▶ **What to do**
Answer these questions using the article on the nurses' rally at City Hall:
1. How many years has Seth Dressekie worked as an RN?
2. What nurse-to-patient ratio is reported for the Psychiatric Unit at Kingsbrook Jewish Medical Center?
3. According to Gwen Lancaster, how many units are closed at St. Luke's?

▶ **Text excerpt**
----------

October 18, 2013
By Joe Maniscalco
New York, NY – Nurses defining the true “crisis” in healthcare as short-staffing, dwindling resources and increased privatization, got a boost from mayoral front-runner Bill de Blasio on Thursday when the Democratic candidate reiterated his dual commitment to both keeping hospitals open, and hammering out a fair contract for municipal employees. Watch Video
“I have a penchant for these wild, crazy ideas,” an energized de Blasio told a rally of New York State Nurses Association [NYSNA] members outside City Hall. “I actually issued a plan that said the city government and the state government need to have a plan to keep hospitals open. You can’t look the other way, while people are losing healthcare, while communities are losing healthcare, and call it government.”
That sort of philosophy is music to the ears of hard-pressed nurses working both inside and outside the NYC Health and Hospital Corporation system who see continuing cutbacks as a direct and imminent threat to the welfare of their patients.
“For-profit companies are circling around like vultures,” NYSNA’s Marva Wade said.
The longtime RN and NYSNA official, ripped outgoing Mayor Mike Bloomberg and his investment banking buddies on Wall Street for treating indispensable healthcare as an untapped source of lucrative profit.
“That’s why mergers and acquisitions of healthcare companies are so popular among big business,” Wade said. “Unfortunately, some legislators agree. They think they can close our hospitals, hand them off to private companies and explain it as, ‘market forces at work.’ Well, that’s code for, ‘We’re being ripped off.’”
Seth Dressekie, a U.S. Army veteran with two tours of duty to his credit, as well as 24 years as an RN, said that he and his colleagues are now engaged in a “different battle.”
“They say the system is in crisis and we can’t do anything about it,” Dressekie said. “What does that even mean? The crisis is this: We are doing hard work for little pay and no respect. The crisis is we do not have safe staffing. The crisis is that it is hard to work with strapped resources.”
Upset nurses say that the situation has grown dire throughout New York City’s network of hospitals. Kingsbrook Jewish Medical Center in Brooklyn, where the nurse to patient ratio in the Psychiatric Unit is reportedly as high as 1 to 12, is just one example.
“Understaffing is really the number one problem right now,” Psych Unit Nurse Salina Flores told LaborPress. “Once you have understaffing, that means there’s a lack of care being given to the patients. You have to give quality care in a certain amount of time. And if there’s not enough nurses, you’re putting the patients’ lives in danger.”
According to Gwen Lancaster, an RN at Manhattan’s St. Luke’s-Roosevelt Hospital, and a member of the NYSNA Board of Directors, the under-staffing occurring at her hospital is both dubious and dangerous.
“In St. Luke’s there are three units that are closed,” Lancaster said. “And they’re telling people that our census has dropped by 40 percent. But it’s an artificial thing. They have patients in the emergency room that need those beds, but they’re not staffing those units.”
Candidate de Blasio told NYSNA nurses that he is “clear about the heroism that is part of your everyday work.”
“I know that you are asked to do incredibly difficult things on a daily basis,” the mayoral hopeful said. “I know that it’s often with a lack of resources, without cooperation and yet you fight through it because you care about the people you serve.”
Jalisa Saud, an RN at Elmhurst Hospital in Queens, is still at the beginning of her nursing career, but says that the concerns of hardworking nurses are not being heard.
“We need more of a voice when it comes to making decisions about our patients, and maybe even hospital spending to better utilize the nurses that we have,” Saud said.
Veteran RN and NYSNA official Anne Bové, expressed some skepticism about de Blasio’s ability as mayor to bring about the kinds of improvements nurses are clamoring for – but also hope that working together with a more progressive City Council, significant change may be possible.
“So, now that we have a mayor working with the council, I do have hope that we have a very positive future,” Bové said.

----------

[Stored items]
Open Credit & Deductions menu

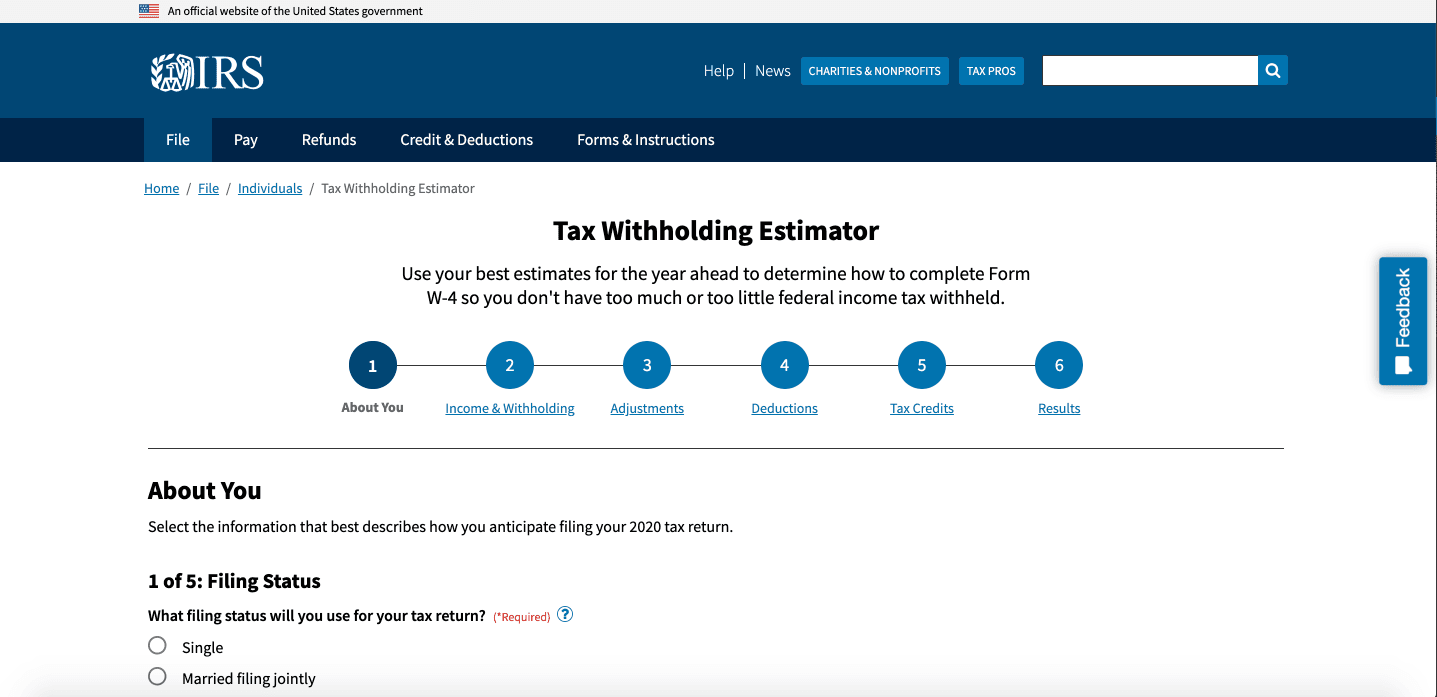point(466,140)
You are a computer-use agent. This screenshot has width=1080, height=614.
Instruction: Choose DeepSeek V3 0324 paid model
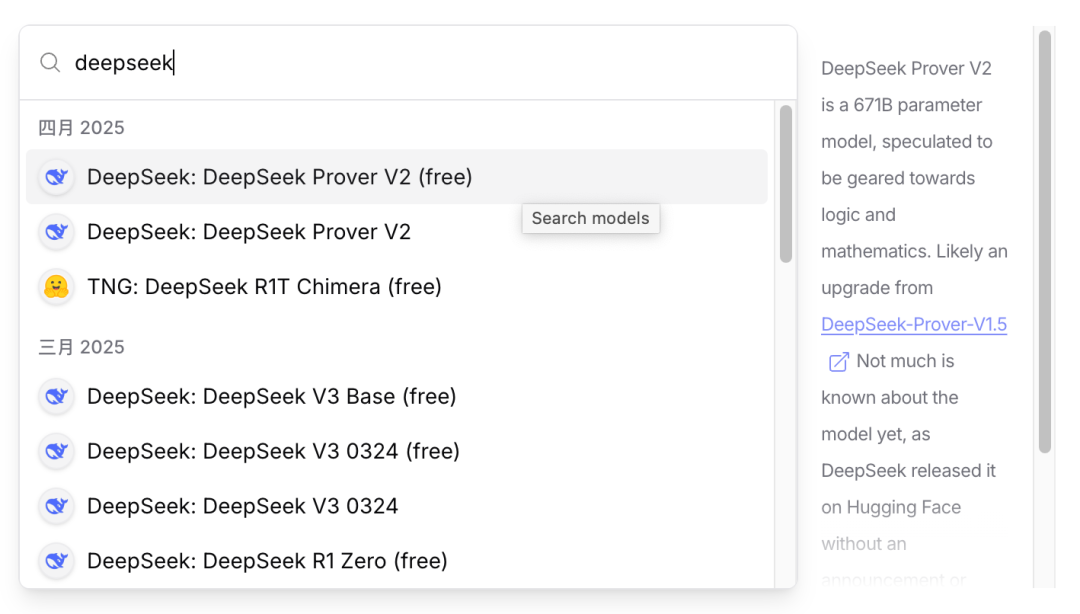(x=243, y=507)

----------

▶ **Answer box**
1. 24 years
2. As high as 1 to 12
3. Three